Thursday, July 24, 2008

How to win friends and influence people.



My mistake happened this weekend. It was the sort of error that you wouldn't notice unless you were really paying attention. Somebody said something to me while I was onstage doing a comedy show, and it threw me off my game. I kept going with the comedy show, but I stopped enjoying it. Eventually, that little seed of self-consciousness grew into a tree of insecurity. By the end of the show, I'd started struggling and was not having a good time, which is a real shame when you consider that I was doing something that I love doing and had taken time off work early to be able to do. But, at the time when I was onstage judging myself and in a panic, I'd forgotten why I was there. I was just up there, trying to get onstage, trying to get my groove back, trying to survive. It was not a total disaster, for me struggling through a show can still generate some decent comedy - and I had people onstage who weren't "in their heads" like me, people were trying to help me.

My problem was that I wasn't returning the favor. I was thinking about myself, my level of comfort, how *I* was doing, how the mistakes that were happening were not my fault.

But it was all my fault that I had a bad show. It was all my fault that I didn't have a good time. It was all my fault that my mind wasn't where it should've been and that my job as a performer wasn't done the right way.

The people who were trying to help me should've gotten an equal lift from me trying to help them, but I was not doing that. I wasn't trying to make them look good. I was out there in a panic, putting myself into a bad mood while trying unsuccessfully to save myself.

That can't happen again. And I can't keep going over it in my head. So instead, I'm going to work on my attitude.

I have a task. I'm setting it for myself and working on it alone. I'm not going to worry about what I did wrong. That's in the past. I'm going to make sure that it doesn't happen again.

I don't want to be in my head so much that I can't see the effect I have on myself or other people anymore - onstage or in my life. I need to focus my energies outside of myself and relate to people better.

When I changed jobs, had the puppet show happen and had to move back in with my mom for a couple months, there was a book at her house that I've sold to many, many people at the bookstore called WHO MOVED MY CHEESE. It was just sitting around the bathroom, and I picked it up, more to scoff at it than anything else, but reading it actually provided me with a lot of comfort in regard to the changes that I was going through at the time.

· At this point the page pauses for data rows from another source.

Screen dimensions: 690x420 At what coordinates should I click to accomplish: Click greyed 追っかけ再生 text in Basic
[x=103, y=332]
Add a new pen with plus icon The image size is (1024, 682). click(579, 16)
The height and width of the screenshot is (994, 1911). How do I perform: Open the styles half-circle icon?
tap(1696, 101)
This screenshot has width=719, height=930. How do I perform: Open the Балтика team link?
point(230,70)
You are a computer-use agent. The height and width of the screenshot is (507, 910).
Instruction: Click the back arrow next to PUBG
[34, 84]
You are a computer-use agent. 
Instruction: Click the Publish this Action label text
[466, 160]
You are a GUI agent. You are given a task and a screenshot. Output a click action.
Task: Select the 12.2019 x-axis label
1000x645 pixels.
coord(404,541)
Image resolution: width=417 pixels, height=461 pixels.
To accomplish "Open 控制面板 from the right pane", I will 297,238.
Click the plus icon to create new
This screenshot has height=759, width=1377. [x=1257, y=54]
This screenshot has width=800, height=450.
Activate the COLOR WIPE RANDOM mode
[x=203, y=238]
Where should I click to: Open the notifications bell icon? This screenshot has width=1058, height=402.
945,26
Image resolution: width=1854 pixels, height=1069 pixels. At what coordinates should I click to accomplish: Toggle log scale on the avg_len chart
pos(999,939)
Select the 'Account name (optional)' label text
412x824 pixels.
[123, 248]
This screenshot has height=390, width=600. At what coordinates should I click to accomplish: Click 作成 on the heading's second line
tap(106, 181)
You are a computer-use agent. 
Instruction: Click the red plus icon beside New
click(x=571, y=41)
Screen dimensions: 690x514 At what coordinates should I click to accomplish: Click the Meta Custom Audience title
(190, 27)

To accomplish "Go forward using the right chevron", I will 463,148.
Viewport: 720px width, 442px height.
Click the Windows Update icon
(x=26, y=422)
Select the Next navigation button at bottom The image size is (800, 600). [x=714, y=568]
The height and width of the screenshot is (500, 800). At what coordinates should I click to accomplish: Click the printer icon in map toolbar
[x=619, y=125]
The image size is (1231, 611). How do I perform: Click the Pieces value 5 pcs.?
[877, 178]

And, when the changes come again, I hope I'm better able to face them.

So I've picked up a couple more self-help books from a box of my father's stuff - specifically Norman Vincent Peale's THE POWER OF POSITIVE THINKING and Dale Carnegie's HOW TO WIN FRIENDS AND INFLUENCE PEOPLE - to see if they'll help me fix my attitudes and my way of dealing with people. And, last night at Steak 'n' Shake when I started to read my father's old copy of Dale Carnegie's business motivation book, HOW TO WIN FRIENDS AND INFLUENCE PEOPLE, the book said that you should write down and constantly review how you used the principles of the book in everyday life.

I figured that it might make for interesting blog entries and improve my improv skills, and I do have a legitimate desire and curiosity about how to improve my relations with other people. So I thought I would try it.

OK, so here's a new personal project.

I'm going to apply HOW TO WIN FRIENDS AND INFLUENCE PEOPLE to my life, and I'm going to blog about it.